- Requirement -
Report each line of the records where "Tweets" occurs.

- Material provided -
================

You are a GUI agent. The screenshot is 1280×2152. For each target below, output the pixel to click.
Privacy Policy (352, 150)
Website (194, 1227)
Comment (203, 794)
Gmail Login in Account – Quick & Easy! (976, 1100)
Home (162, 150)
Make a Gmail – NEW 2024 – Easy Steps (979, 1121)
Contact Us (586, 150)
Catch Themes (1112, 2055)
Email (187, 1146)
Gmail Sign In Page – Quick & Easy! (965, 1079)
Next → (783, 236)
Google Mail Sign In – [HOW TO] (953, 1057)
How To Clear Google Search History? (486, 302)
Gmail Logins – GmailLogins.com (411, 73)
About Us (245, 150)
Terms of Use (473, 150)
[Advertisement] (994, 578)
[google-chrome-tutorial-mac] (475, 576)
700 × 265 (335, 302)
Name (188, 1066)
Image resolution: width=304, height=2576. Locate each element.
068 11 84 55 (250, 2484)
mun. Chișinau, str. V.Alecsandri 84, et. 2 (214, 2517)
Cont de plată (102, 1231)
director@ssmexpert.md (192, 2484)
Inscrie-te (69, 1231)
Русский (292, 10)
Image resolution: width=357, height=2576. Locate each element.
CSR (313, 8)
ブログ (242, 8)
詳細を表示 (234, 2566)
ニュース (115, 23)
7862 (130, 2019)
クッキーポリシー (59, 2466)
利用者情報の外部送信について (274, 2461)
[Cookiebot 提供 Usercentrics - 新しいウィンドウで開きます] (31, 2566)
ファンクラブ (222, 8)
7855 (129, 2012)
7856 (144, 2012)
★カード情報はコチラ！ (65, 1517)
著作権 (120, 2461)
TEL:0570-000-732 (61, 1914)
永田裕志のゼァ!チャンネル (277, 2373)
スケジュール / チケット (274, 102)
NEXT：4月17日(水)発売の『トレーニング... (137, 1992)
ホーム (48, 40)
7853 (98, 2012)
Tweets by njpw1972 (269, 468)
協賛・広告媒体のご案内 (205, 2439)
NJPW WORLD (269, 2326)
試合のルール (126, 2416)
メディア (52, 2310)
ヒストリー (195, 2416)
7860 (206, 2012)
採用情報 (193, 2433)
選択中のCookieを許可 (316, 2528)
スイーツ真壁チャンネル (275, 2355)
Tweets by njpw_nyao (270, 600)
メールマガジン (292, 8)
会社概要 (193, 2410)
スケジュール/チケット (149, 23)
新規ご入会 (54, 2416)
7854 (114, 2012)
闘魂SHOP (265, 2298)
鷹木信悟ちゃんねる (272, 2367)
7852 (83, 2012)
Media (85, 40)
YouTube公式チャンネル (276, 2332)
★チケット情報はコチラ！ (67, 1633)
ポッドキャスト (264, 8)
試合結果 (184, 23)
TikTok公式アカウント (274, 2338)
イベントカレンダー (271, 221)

================

- Response to the exercise -
Tweets by njpw1972 (269, 468)
Tweets by njpw_nyao (270, 600)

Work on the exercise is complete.